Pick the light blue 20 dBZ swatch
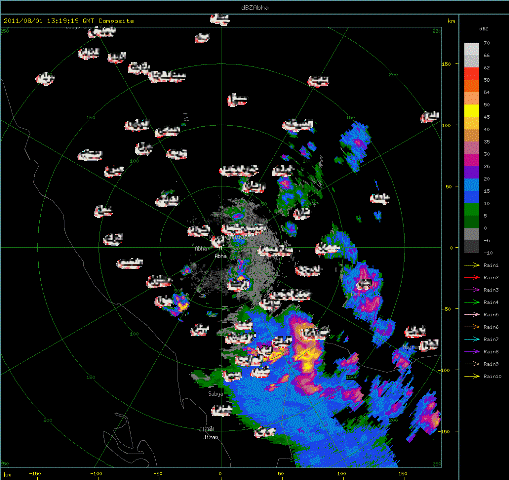[x=471, y=185]
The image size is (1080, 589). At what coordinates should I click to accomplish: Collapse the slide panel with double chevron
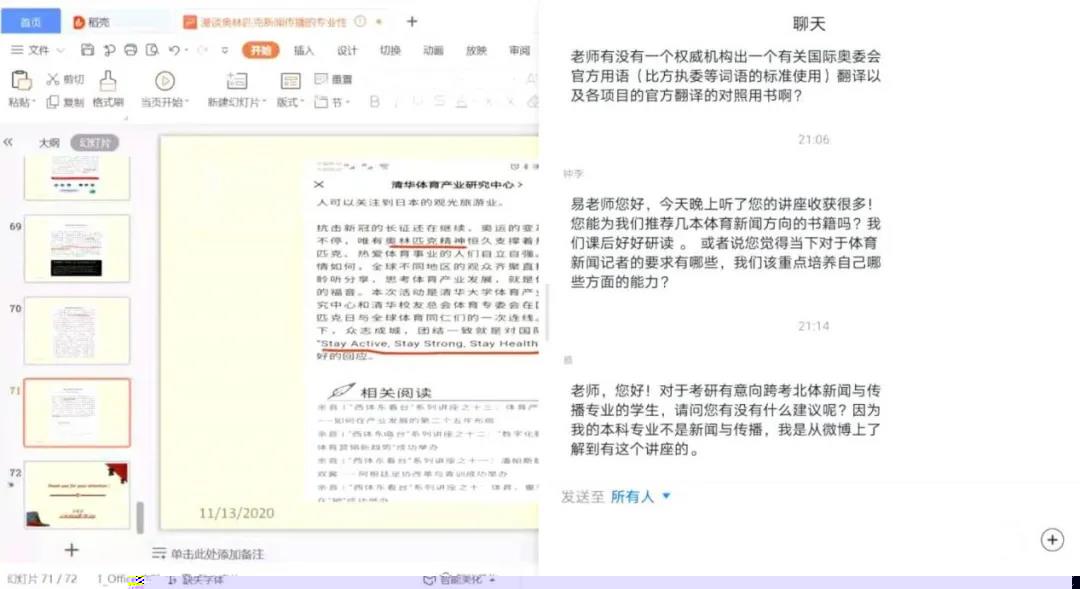pyautogui.click(x=9, y=143)
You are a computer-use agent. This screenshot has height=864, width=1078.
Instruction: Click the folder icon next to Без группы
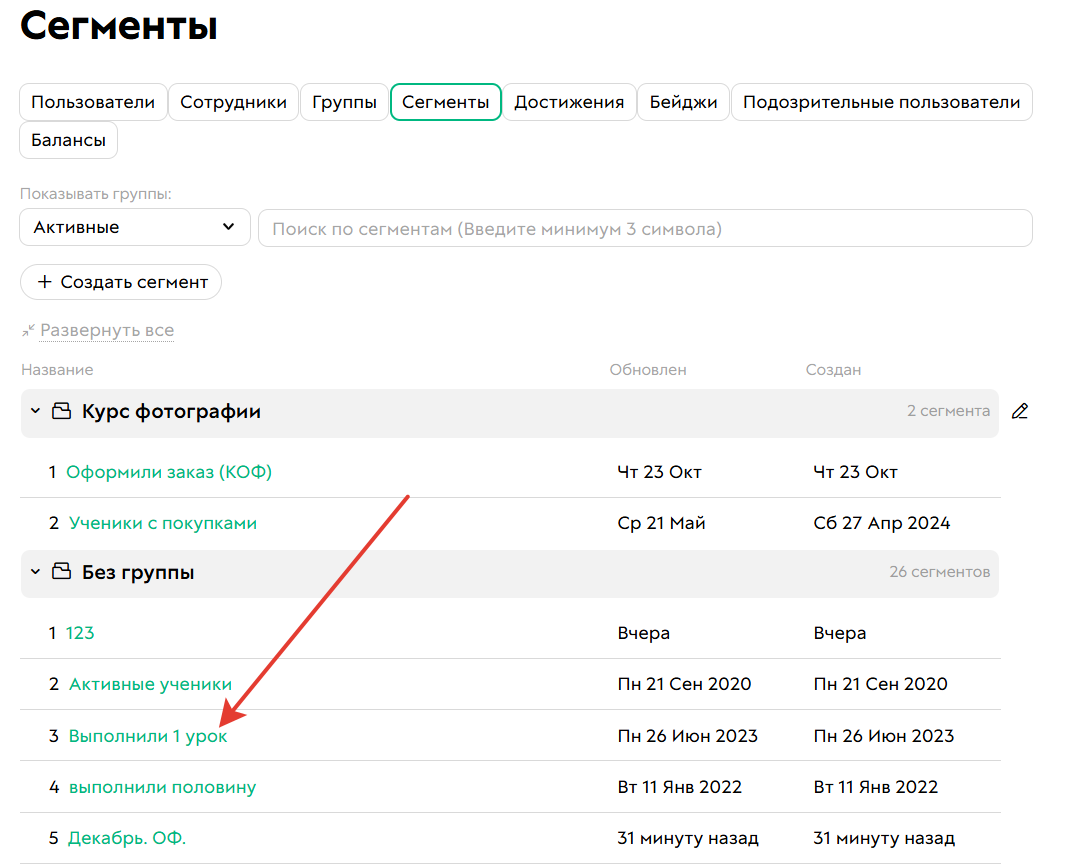pos(62,572)
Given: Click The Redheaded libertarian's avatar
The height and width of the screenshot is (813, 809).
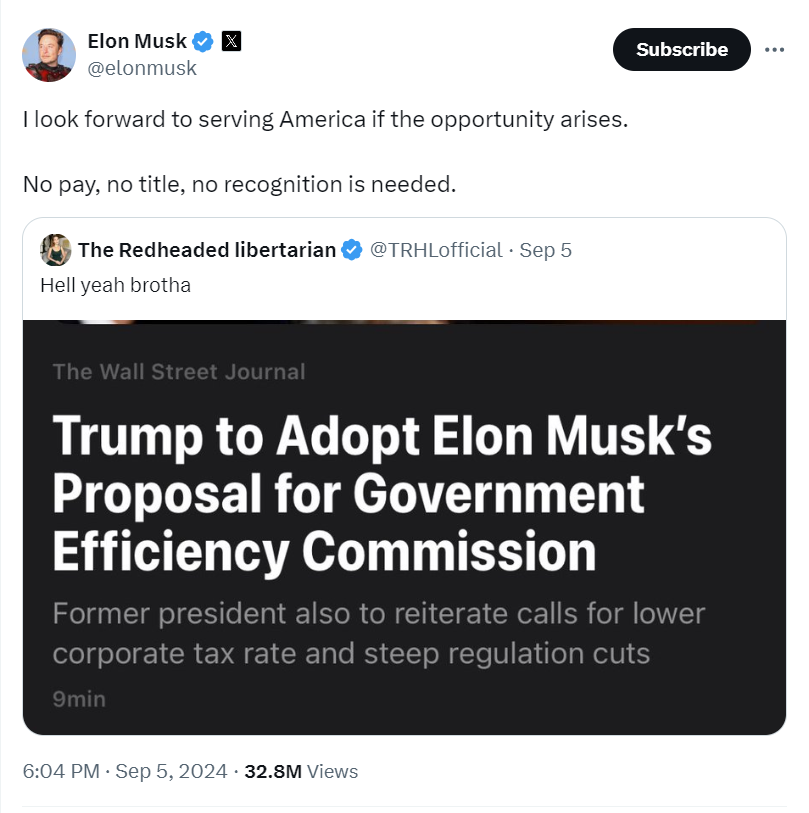Looking at the screenshot, I should tap(55, 249).
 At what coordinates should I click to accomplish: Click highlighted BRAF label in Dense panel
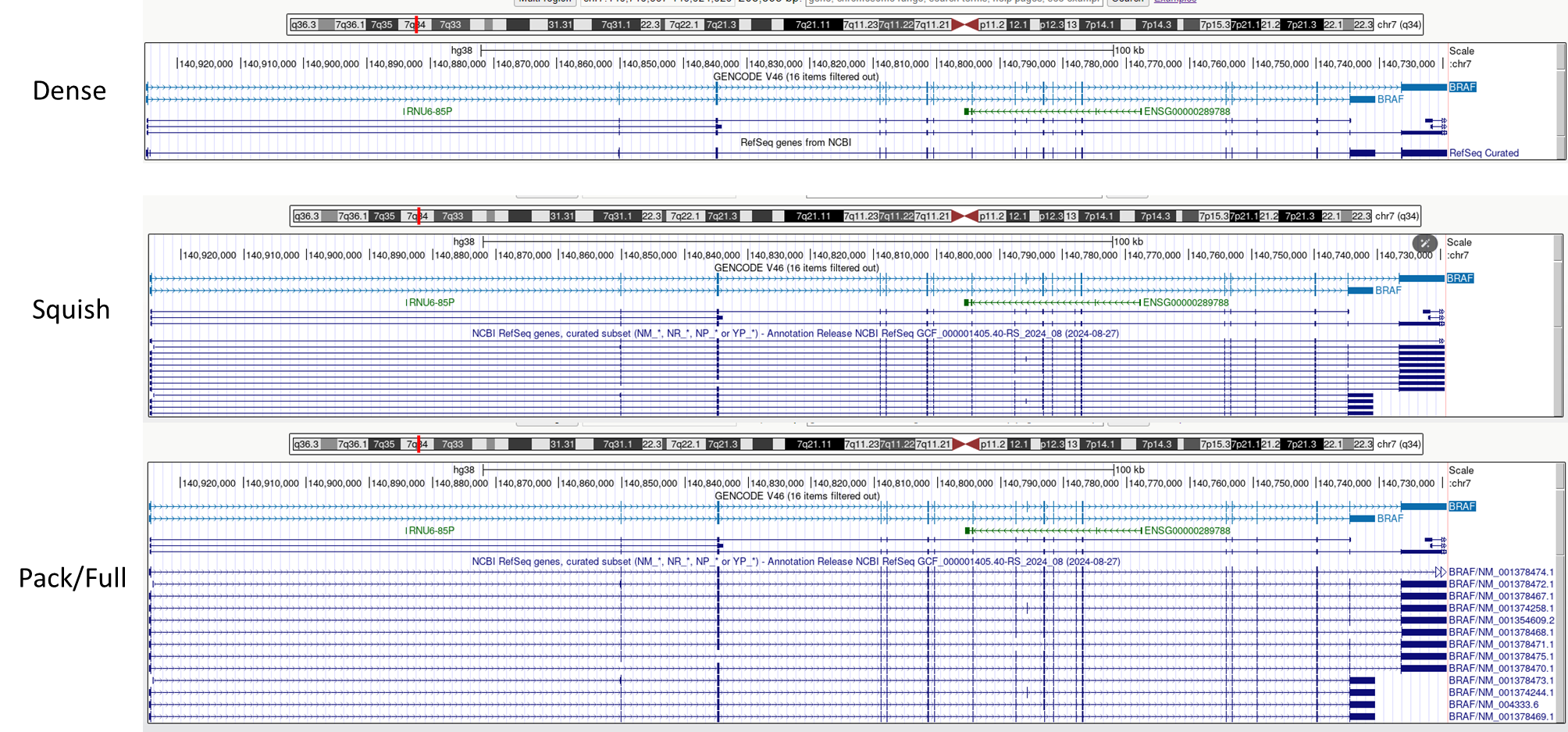1462,87
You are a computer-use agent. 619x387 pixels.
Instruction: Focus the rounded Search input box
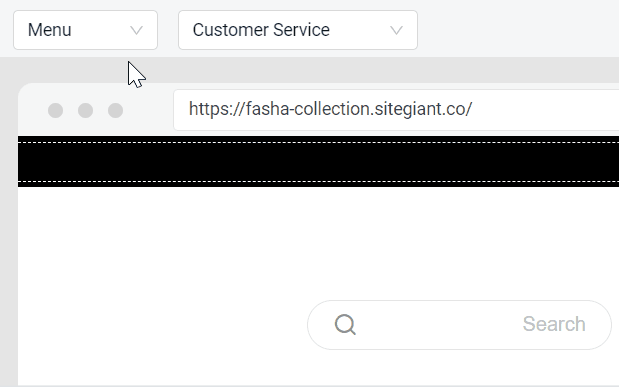460,325
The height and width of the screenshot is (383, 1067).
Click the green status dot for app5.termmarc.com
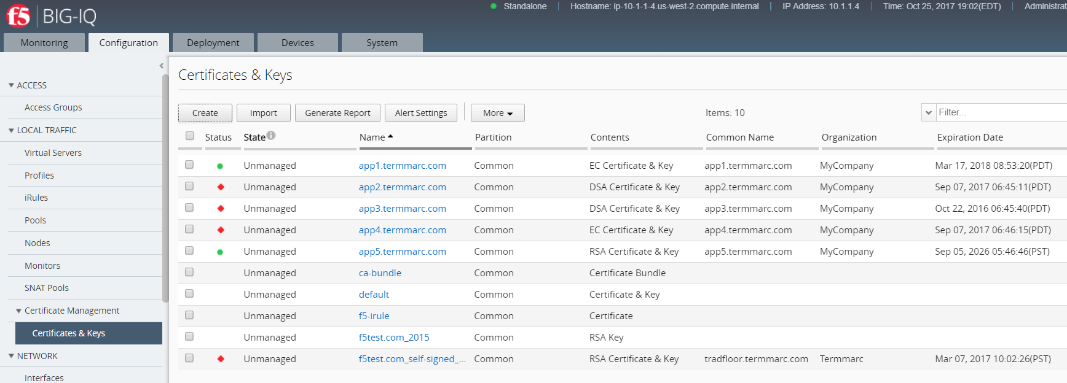[220, 252]
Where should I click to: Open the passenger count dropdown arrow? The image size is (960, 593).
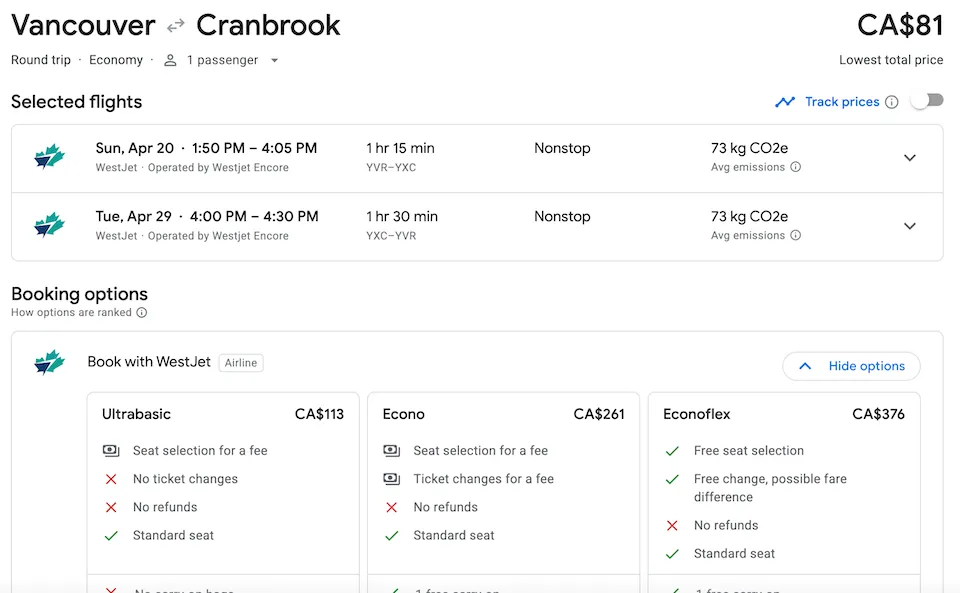274,60

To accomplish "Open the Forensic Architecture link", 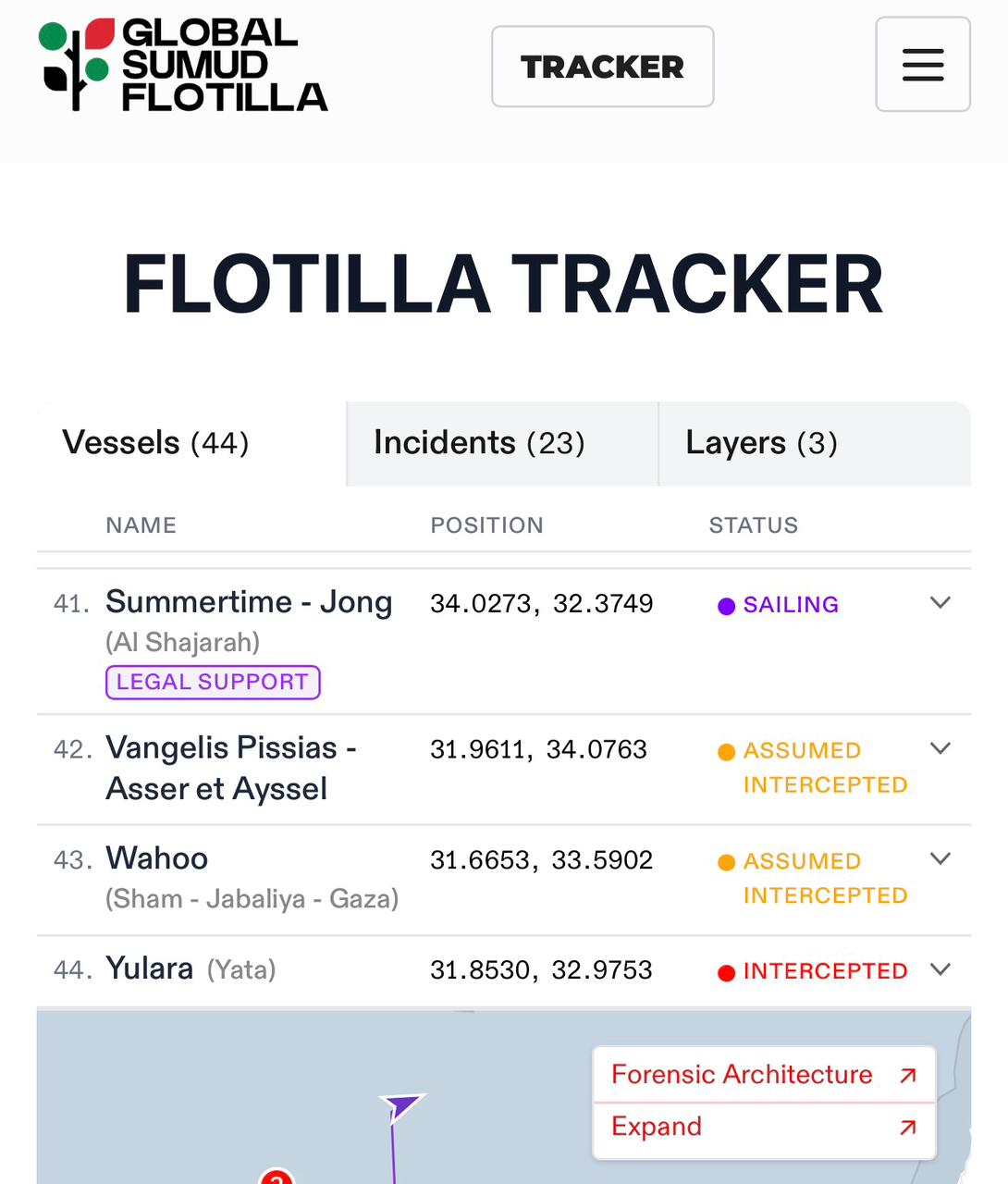I will click(x=742, y=1075).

| THE TASK |
"The image size is (1080, 589)." marks the first line to copy, and "You are a computer-use agent. 619x387 pixels." marks the last. Repeat that stretch above exactly, with no pictures.

| RESULT |
The image size is (1080, 589). At what coordinates should I click to accomplish: Collapse the slide panel with double chevron
pyautogui.click(x=9, y=143)
You are a computer-use agent. This screenshot has height=864, width=1078.
Instruction: Click the folder icon next to Без группы
pos(62,572)
Given: Click The Redheaded libertarian's avatar
The height and width of the screenshot is (813, 809).
Looking at the screenshot, I should tap(55, 249).
 At what coordinates should I click to accomplish: Click highlighted BRAF label in Dense panel
1462,87
You are a computer-use agent. 619x387 pixels.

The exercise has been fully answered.